▶ **TASK STATEMENT**
Among the lines of data below, reproduce only those from the one with "Task: Click the blue Prolia legend swatch" through the one with "Given: Collapse the Chart tree group", exactly as they stand, both ends included.

▶ **DATA FOR REVIEW**
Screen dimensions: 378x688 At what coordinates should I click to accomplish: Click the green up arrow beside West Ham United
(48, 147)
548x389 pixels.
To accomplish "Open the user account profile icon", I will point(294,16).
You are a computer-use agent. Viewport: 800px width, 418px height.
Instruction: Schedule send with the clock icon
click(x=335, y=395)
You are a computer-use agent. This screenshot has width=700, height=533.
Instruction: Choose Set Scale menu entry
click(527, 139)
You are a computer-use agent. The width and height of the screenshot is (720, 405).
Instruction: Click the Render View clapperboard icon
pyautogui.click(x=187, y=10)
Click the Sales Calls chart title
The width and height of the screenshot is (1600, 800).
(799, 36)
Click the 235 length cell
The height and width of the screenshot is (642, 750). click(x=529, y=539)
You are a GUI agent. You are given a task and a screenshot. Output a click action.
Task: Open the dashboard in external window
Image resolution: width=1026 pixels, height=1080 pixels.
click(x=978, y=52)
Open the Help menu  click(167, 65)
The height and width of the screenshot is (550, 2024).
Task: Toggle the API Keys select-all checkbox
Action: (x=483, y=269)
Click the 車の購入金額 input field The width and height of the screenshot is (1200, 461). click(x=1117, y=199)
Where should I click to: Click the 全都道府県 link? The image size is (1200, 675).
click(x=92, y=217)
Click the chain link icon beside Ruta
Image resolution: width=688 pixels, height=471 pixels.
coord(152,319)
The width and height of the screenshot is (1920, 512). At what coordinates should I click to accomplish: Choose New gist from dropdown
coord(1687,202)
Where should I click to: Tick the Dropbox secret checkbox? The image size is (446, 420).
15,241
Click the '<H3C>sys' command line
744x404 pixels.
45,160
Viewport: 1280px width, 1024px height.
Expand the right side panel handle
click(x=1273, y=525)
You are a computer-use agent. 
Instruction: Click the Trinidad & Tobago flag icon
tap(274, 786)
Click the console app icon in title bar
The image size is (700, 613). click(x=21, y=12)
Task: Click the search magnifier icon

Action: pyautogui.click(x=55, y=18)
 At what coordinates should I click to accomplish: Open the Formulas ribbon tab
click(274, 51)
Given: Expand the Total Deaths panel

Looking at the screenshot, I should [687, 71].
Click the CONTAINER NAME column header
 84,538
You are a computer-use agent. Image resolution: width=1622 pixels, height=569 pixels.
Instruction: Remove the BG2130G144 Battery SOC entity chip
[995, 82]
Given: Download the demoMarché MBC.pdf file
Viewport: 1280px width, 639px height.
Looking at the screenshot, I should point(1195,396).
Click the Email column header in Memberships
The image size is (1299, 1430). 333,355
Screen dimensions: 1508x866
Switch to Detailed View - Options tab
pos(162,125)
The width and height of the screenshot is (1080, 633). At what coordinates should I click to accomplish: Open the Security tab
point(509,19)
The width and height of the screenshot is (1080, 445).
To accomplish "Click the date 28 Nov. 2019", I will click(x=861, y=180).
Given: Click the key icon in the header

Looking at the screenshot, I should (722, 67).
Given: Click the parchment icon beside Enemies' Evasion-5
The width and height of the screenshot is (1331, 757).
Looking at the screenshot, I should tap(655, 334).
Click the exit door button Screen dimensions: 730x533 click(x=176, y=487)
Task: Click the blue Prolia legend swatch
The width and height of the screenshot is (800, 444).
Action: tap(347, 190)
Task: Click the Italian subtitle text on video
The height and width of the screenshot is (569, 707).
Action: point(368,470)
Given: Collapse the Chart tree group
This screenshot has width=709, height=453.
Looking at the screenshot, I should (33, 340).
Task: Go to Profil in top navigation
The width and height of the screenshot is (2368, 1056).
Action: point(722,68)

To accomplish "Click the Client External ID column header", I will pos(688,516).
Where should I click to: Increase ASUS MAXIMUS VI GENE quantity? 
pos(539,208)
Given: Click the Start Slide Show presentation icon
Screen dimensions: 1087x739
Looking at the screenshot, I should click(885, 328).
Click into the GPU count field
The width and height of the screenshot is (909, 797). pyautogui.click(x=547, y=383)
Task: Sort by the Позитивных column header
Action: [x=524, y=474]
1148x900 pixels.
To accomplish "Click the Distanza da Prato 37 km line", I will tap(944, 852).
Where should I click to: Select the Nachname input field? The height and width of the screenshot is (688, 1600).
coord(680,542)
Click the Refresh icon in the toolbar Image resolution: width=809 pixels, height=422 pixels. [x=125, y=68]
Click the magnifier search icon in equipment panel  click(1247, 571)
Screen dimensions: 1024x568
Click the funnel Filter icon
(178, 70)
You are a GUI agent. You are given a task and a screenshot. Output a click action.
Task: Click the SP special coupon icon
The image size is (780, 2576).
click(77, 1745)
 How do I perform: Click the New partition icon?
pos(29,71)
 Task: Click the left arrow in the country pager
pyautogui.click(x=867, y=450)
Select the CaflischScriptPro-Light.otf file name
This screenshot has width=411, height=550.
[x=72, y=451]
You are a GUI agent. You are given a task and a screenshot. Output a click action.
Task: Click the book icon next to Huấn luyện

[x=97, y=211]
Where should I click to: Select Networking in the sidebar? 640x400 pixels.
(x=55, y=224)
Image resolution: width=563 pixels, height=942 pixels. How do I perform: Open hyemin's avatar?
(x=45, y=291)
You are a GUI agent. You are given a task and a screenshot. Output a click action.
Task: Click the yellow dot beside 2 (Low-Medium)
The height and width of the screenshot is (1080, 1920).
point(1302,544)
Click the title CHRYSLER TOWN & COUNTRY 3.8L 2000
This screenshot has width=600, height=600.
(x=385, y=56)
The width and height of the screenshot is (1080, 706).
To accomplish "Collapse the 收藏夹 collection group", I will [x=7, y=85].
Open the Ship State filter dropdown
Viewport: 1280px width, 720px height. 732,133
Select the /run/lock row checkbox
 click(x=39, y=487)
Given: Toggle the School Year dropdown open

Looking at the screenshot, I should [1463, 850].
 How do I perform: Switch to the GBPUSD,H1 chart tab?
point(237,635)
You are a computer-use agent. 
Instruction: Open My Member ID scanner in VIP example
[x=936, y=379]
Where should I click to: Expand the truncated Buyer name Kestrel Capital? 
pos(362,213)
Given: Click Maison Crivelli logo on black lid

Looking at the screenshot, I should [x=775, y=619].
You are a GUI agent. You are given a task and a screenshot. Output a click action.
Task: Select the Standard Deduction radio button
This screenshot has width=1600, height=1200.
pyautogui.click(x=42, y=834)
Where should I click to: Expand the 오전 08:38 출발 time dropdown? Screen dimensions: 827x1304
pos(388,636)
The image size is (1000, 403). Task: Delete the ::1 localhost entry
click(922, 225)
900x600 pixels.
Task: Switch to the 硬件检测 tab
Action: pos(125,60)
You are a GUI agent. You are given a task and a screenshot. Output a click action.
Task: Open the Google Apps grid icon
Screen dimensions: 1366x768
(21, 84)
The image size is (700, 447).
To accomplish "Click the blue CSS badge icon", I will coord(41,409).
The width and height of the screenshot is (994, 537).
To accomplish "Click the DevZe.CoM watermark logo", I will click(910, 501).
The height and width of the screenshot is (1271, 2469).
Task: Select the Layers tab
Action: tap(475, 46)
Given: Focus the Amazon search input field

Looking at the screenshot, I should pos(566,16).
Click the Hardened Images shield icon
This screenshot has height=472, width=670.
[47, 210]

▶ **REPLY TO THE TASK**
Task: Click the blue Prolia legend swatch
The width and height of the screenshot is (800, 444).
Action: tap(347, 190)
Task: Click the Italian subtitle text on video
The height and width of the screenshot is (569, 707).
Action: point(368,470)
Given: Collapse the Chart tree group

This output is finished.